Une rhétorique qui perdure

Automation House, The New York Times, 1970
Les trois phases de la rhétorique

1) Les débuts


Au tout début d'E.A.T., Klüver insiste sur le potentiel transformateur, non seulement de l’art et de la science, mais de la culture dans son ensemble grâce aux collaborations entre artistes et ingénieurs. Il n’est pas le seul à le croire. En 1967, John Pierce, le directeur exécutif des Bell Telephone Laboratories (qui collabore étroitement avec Klüver lors de 9 Evenings), écrit : « La technologie est à l’origine du confort matériel de notre époque. L’homme ne peut vivre sans art. [...] L’art ne peut certainement pas ignorer ou rejeter une force aussi puissante que la technologie. Et la technologie ne devrait pas exister sans l’art. La technologie est un outil que nous devrions utiliser à des fins sociales et créatives. » (1)

Or, même les premières déclarations de Klüver à propos d'E.A.T. sont truffées de métaphores et de sentiments contradictoires : alors que les collaborations devaient se produire de façon « organique », E.A.T. est considéré comme un « transducteur »; encore plus, les industries doivent « ouvrir leurs portes aux artistes », mais, en même temps, une sorte de barrière protectrice est nécessaire entre les deux. Enfin, dans l’ensemble de ses aspirations et objectifs, E.A.T. doit se montrer à la fois idéaliste et pragmatique, conceptuel et factuel, esthétique et technique, pratique et visionnaire. Par ailleurs, autant dans les textes de Klüver que dans les projets et pratiques d'E.A.T., le mode de combinaison de ces éléments souvent antithétiques n’est pas explicite. (2)
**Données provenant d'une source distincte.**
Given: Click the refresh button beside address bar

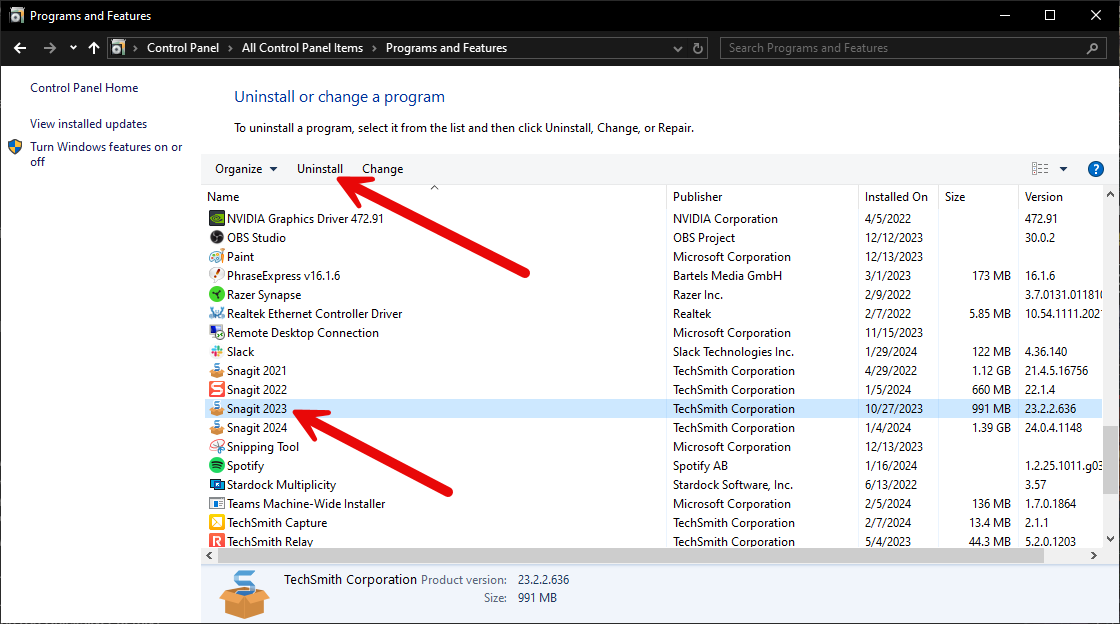Looking at the screenshot, I should coord(699,48).
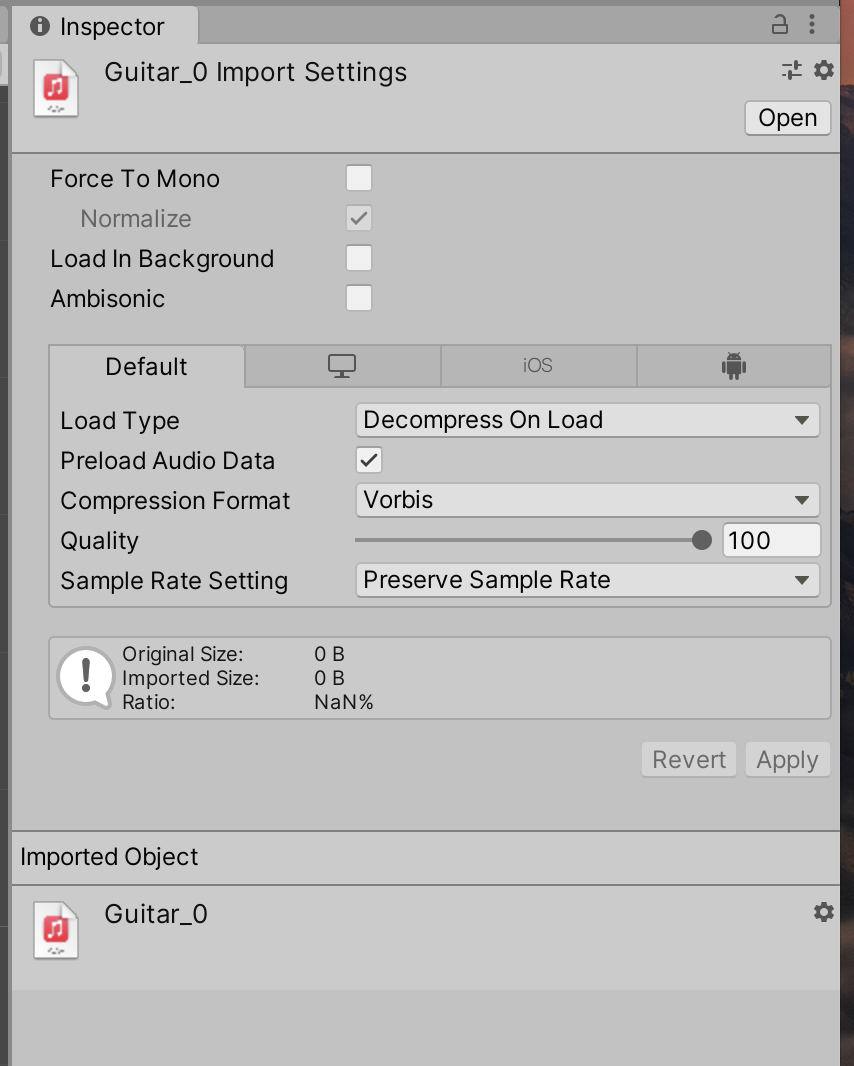Select the standalone monitor platform tab
The width and height of the screenshot is (854, 1066).
coord(342,366)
Ce flou témoigne du climat culturel dans lequel E.A.T. prend naissance. À cette époque, le mouvement « art et technologie » est une entreprise totalement inédite, et la première manifestation d'E.A.T., 9 Evenings, pose de nombreuses difficultés (c’est le moins qu’on puisse dire) tant sur le plan de la conception que de la réalisation. La nouveauté de l’événement représente autant une source d’angoisse que d’exaltation, et Klüver tente souvent de naviguer entre les deux. C’est ce qui l’amène à faire des déclarations ambiguës telles que : « La technologie est déjà belle, elle n’a pas besoin des artistes pour le devenir. » (3) Alors que Klüver espère redéfinir les notions d’« art » et de « technologie », il semble qu’il les confonde tout simplement la plupart du temps.

2) La technologie pour le plaisir

Dans la deuxième phase de sa rhétorique, E.A.T. met de l’avant les aspects éthiques, environnementaux et sociaux du changement technologique, tout en insistant sur le rôle de l’individu. Klüver énonce ces enjeux de la façon suivante : « Nous ne pouvons plus nous présumer innocents quant aux conséquences humaines et sociales découlant du changement technologique. » Même si cet aveu semble manquer de suite, il n’en appelle pas pour autant à la justice sociale ou à des mesures visant à stopper la dégradation de l’environnement, la mise au point de nouveaux systèmes d’armements, ou le déséquilibre planétaire causé par l’avancement de la technologie au cours des dernières décennies (les bombardements d’Hiroshima et de Nagasaki). Klüver souhaite plutôt orienter cette toute nouvelle conscience vers « la quête d’une technologie axée sur le plaisir et le divertissement », et qui, ultimement, « entraînerait l’élimination de toute distinction entre le travail et les loisirs. » (4) Il reprend ainsi la grande promesse d’après-guerre selon laquelle la technologie favoriserait l’augmentation du temps de loisirs. Dans les années 1990, cette promesse est sapée par la technologie sans fil rendant possible l’intégration du travail à tous les aspects de la vie, selon une conception du travail « partout et en tout temps ». Klüver contribue ainsi à réorienter les perturbations provoquées par ce changement technologique majeur vers la quête du bonheur, qui, dans les années 1970 — l’âge d’or du capitalisme —, allait se traduire en culture de consommation.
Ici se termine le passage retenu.